_PASSAGE TO READ_
● ● ● ● ●
18. I wonder whether Mr. Graves-Pryor bothered to read the entirety of my speech and to appreciate the context and the fact that I will not let any of my junior colleagues be bullied by intemperate activism if I can help it. I also wonder whether Mr. Graves Pryor saw the bottom line in my parliamentary speech which was and remains this: “As fellow citizens, homosexuals are entitled to expect decent treatment from the rest of us; but they have no right to insist we surrender our fundamental moral beliefs so they can feel comfortable about their sexual behaviour.” I am sure it will not go far enough for him or those who share his views in this politics of identity. This disagreement is socially magnified many times.

If the NYU law community is unable to welcome me because of my convictions, they should say so. I am sure many faculty members are doing some soul-searching, perhaps regretting their original invitation. I am not naive. But just reflect on how this makes me feel. I do not feel welcomed as a person; I feel unfairly treated and greatly disrespected.
● ● ● ● ●
_MATERIAL PROVIDED_
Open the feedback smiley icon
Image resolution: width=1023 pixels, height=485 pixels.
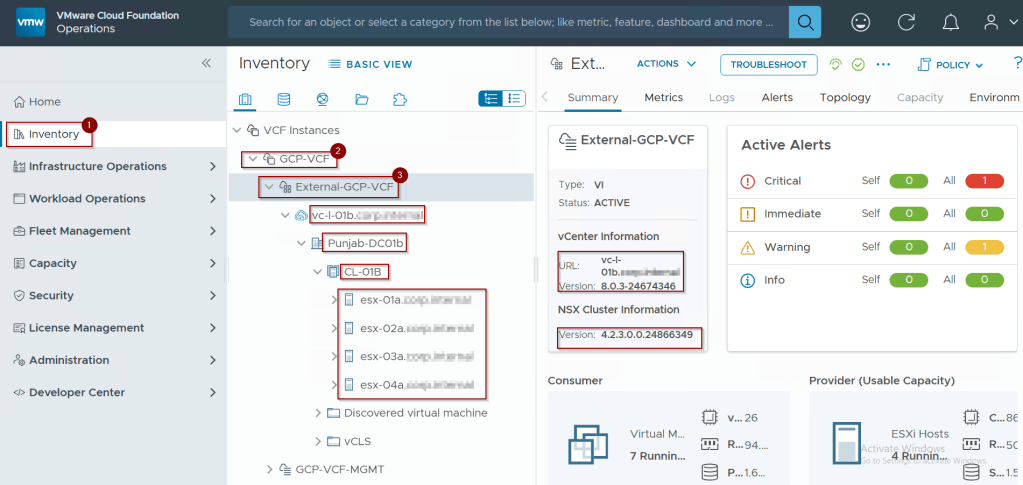[860, 22]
● ● ● ● ●
_TASK LIST_
1. Retype the passage on the NYU invitation, starting at "If the NYU law" and ending at "and greatly disrespected.".
2. According to the passage on the NYU invitation, who may be regretting the original invitation?
3. Decide whether each statement agrees with the passage on the NYU invitation. Answer yes or no, and quote the words of the passage that decide it.
(a) The speaker states that homosexuals have a right to insist that others surrender their fundamental moral beliefs.
(b) The speaker says this disagreement is socially magnified many times.
(c) The speaker reports feeling welcomed as a person.

_THE REPLIES_
1.
If the NYU law community is unable to welcome me because of my convictions, they should say so. I am sure many faculty members are doing some soul-searching, perhaps regretting their original invitation. I am not naive. But just reflect on how this makes me feel. I do not feel welcomed as a person; I feel unfairly treated and greatly disrespected.

2. Many faculty members.

3.
(a) No: "they have no right to insist we surrender our fundamental moral beliefs so they can feel comfortable about their sexual behaviour."
(b) Yes: "This disagreement is socially magnified many times."
(c) No: "I do not feel welcomed as a person; I feel unfairly treated and greatly disrespected."